Тонкие брови над челкой, дежурная улыбка. Ногти — черные, с белым ободком.
Ко мне она относилась с легкой приязнью, но совершенно не понимала, почему я заикаюсь и так по-дурацки хожу. Неужели нельзя нормально? Что, действительно больно? Да, ерунда, это с ногами просто серьезно не занимались. И не пугали по-настоящему. Ну, от заикания.
Казалось, ей, как ребенку со сломанной куклой, хочется разобрать меня, чтобы докопаться, что там неправильно устроено.

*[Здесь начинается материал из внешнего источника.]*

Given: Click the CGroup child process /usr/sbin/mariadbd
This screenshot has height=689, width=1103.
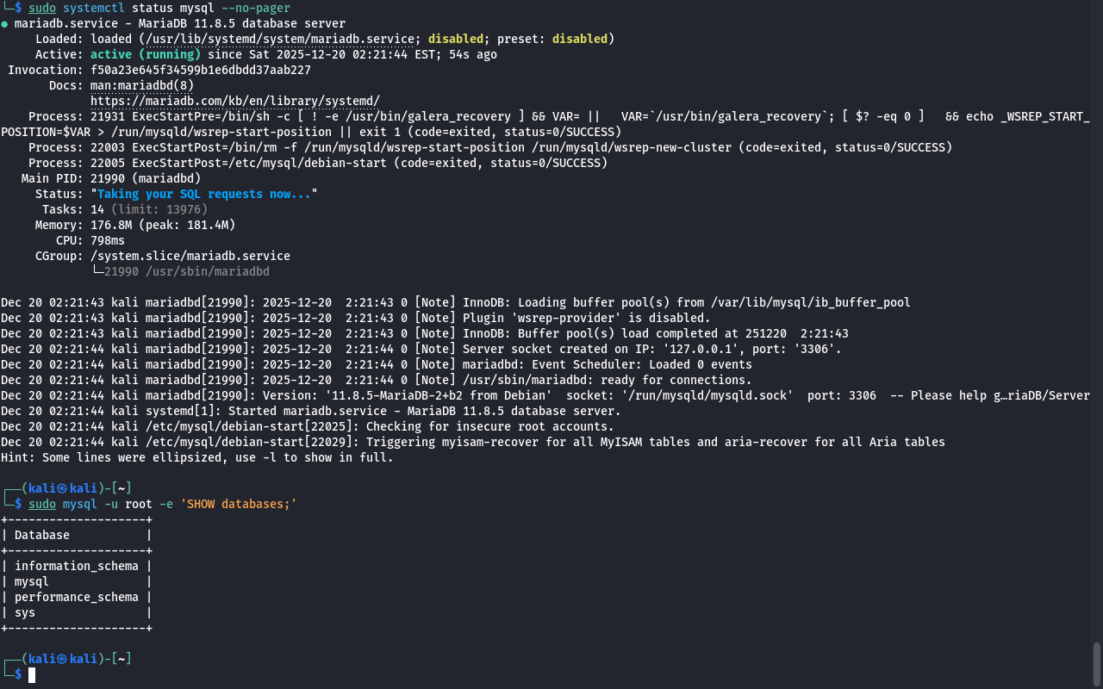Looking at the screenshot, I should tap(186, 271).
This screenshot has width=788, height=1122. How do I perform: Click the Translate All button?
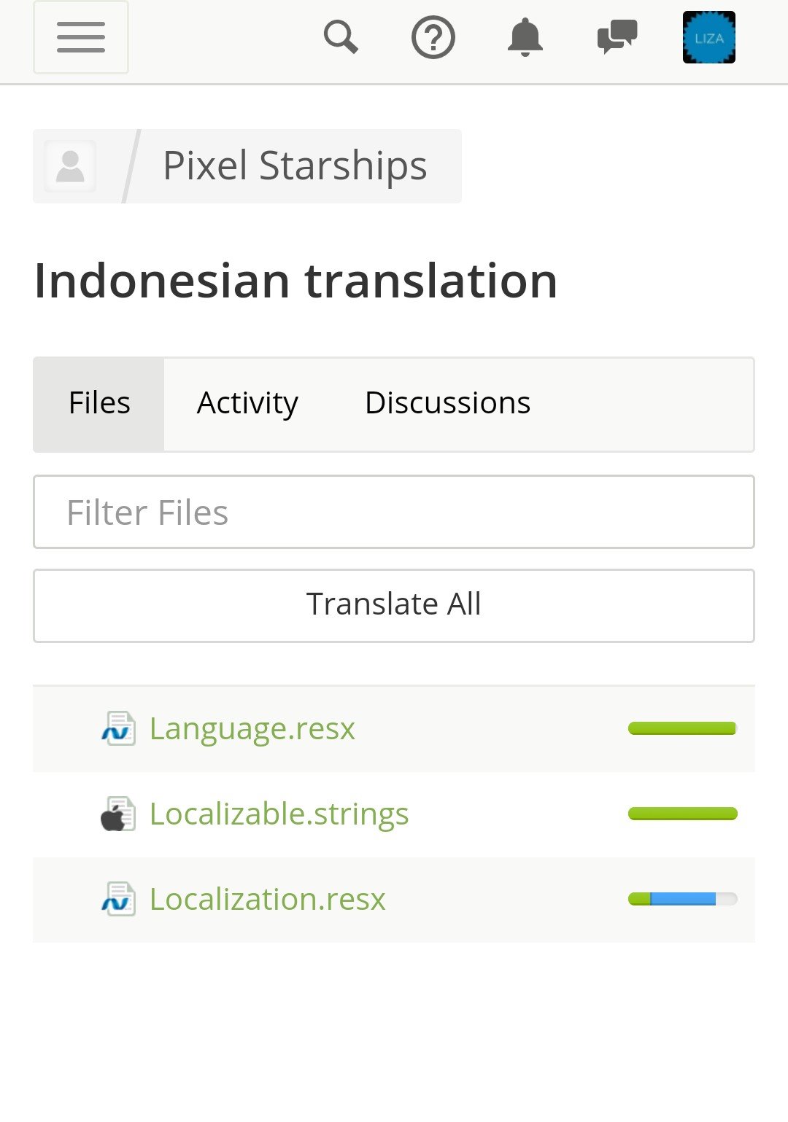(394, 606)
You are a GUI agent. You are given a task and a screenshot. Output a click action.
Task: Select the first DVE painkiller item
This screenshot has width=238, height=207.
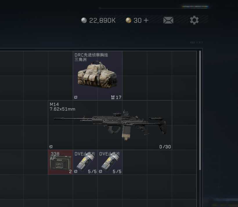(x=85, y=162)
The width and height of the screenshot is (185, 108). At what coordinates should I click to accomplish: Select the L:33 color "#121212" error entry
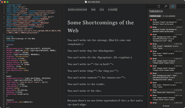click(x=166, y=83)
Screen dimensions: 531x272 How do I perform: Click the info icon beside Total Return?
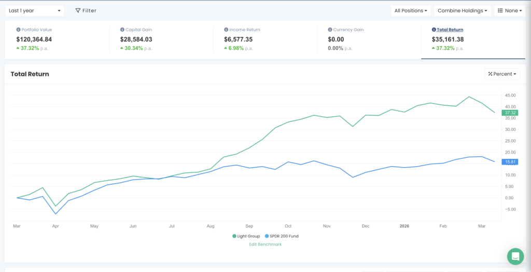coord(434,30)
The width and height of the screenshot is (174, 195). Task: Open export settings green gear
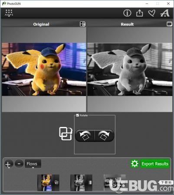tap(135, 164)
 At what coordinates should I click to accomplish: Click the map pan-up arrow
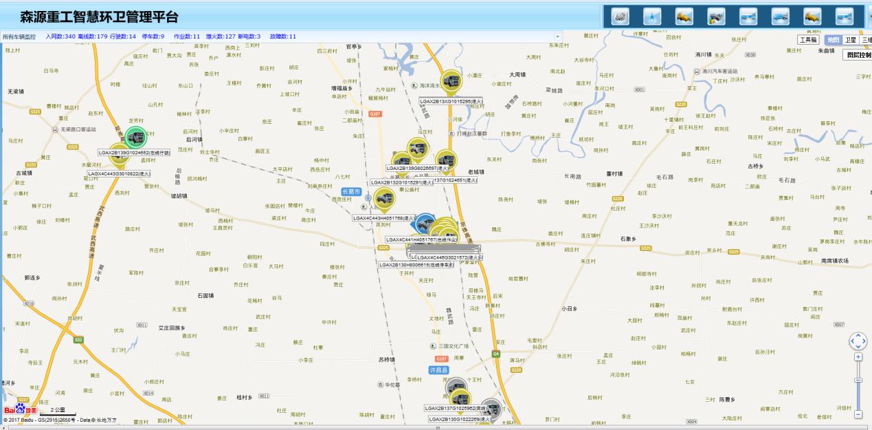[858, 335]
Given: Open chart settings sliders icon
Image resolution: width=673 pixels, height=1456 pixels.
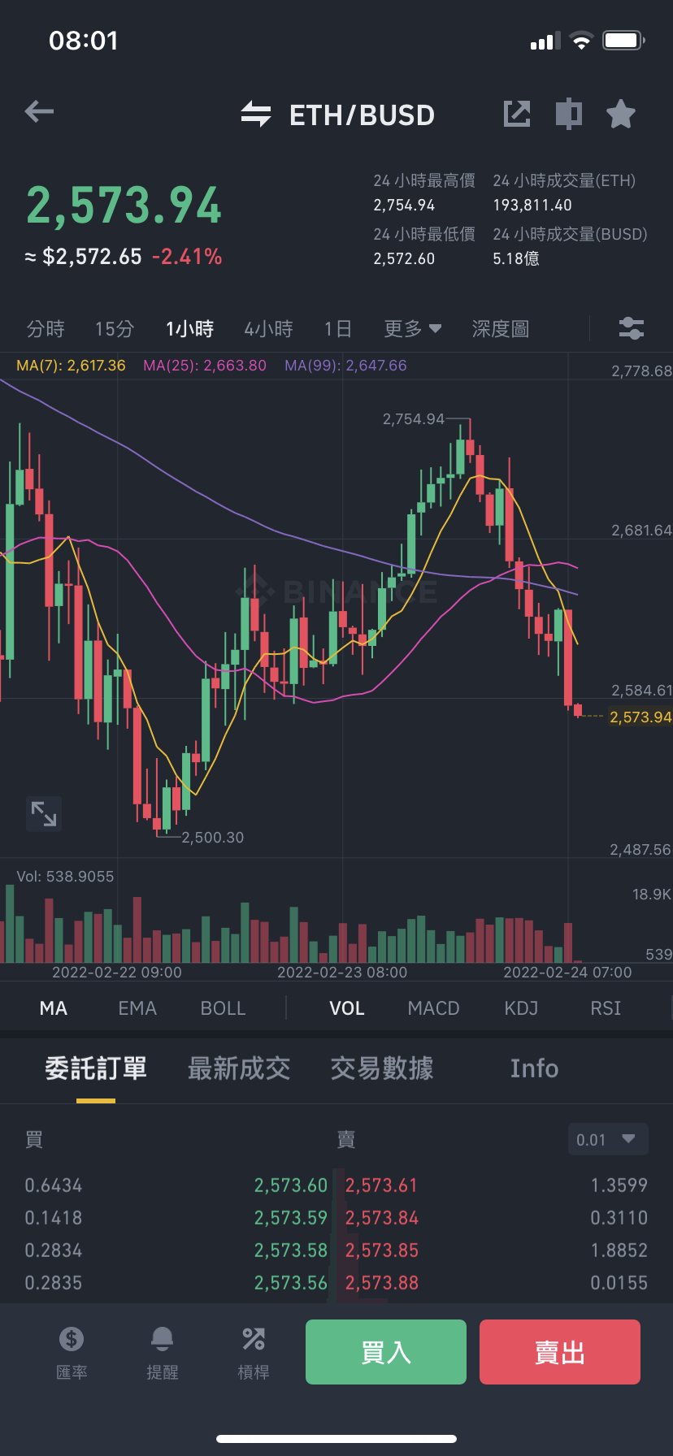Looking at the screenshot, I should [x=632, y=328].
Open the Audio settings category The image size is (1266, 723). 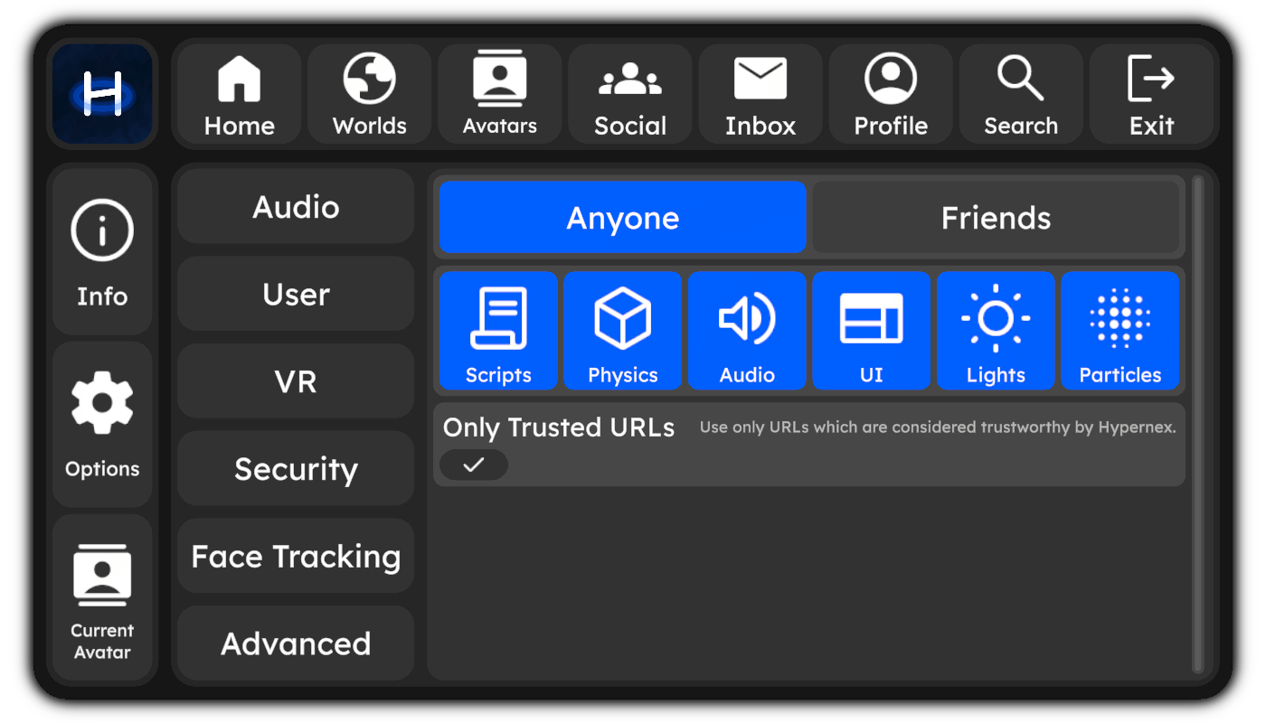(296, 207)
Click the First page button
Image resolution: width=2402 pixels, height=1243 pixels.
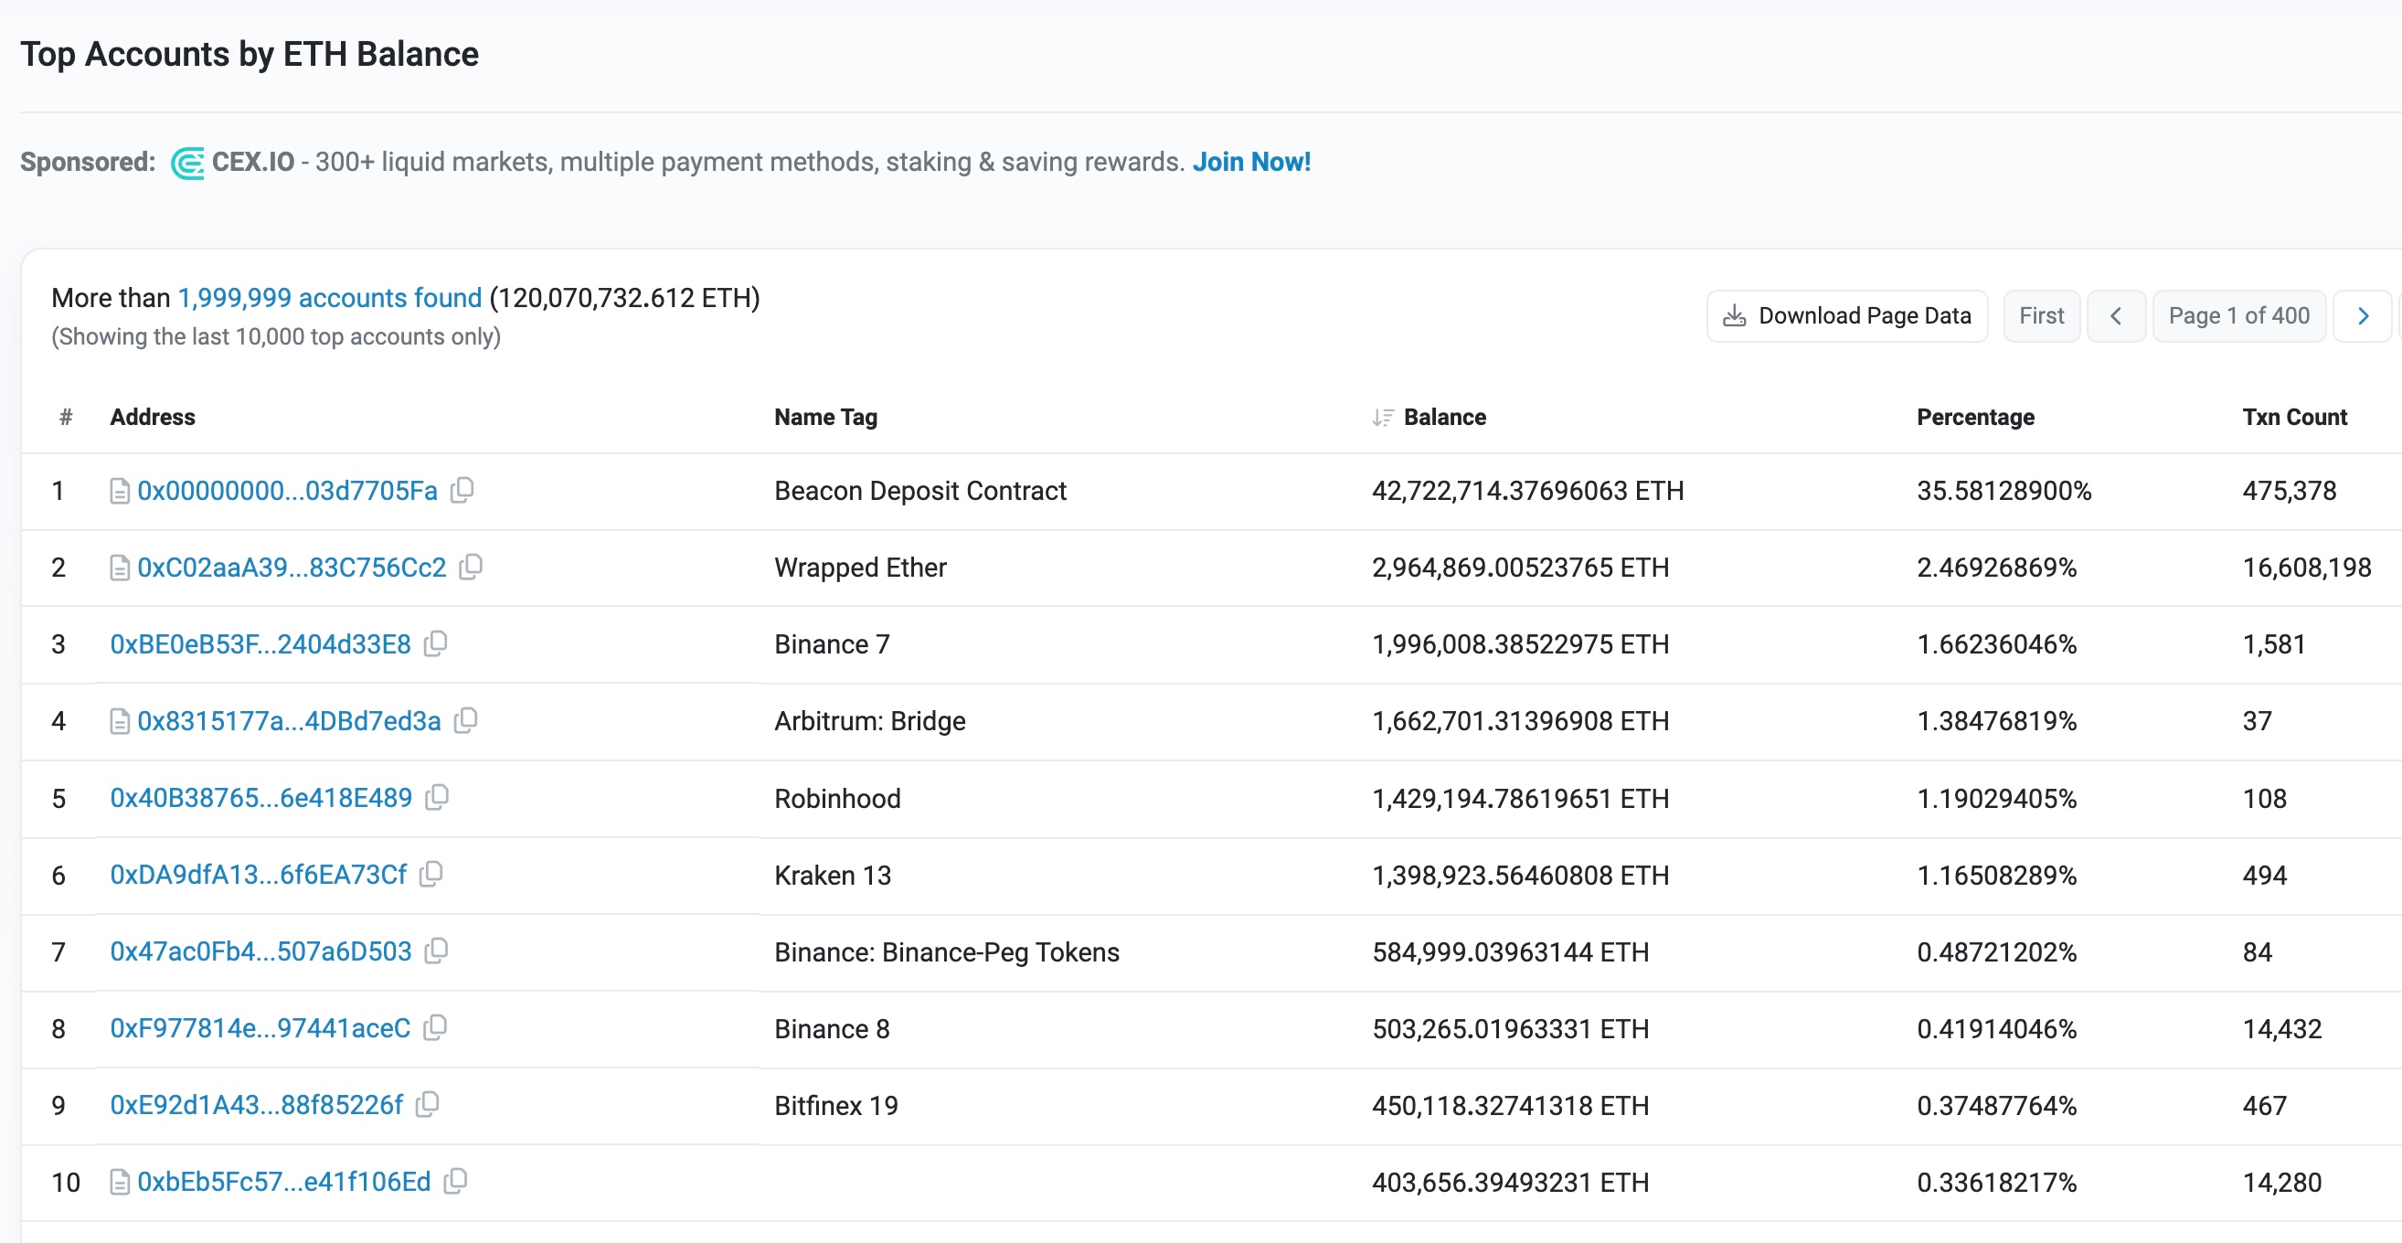(2047, 315)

— Светлана Г-григорьевна на м-месте? — спросил я.
— Д-да.
— Д-дразнишься?
— Д-да.
— Эт-то грех.
— Это я тебя стимулирую. У тебя ж так никогда девушки не будет.
— У меня есть.
— А, блин, точно, — Люба скорчила гримаску. — Все равно надо исправляться, — выдала она. — Это ж не только твои проблемы, да?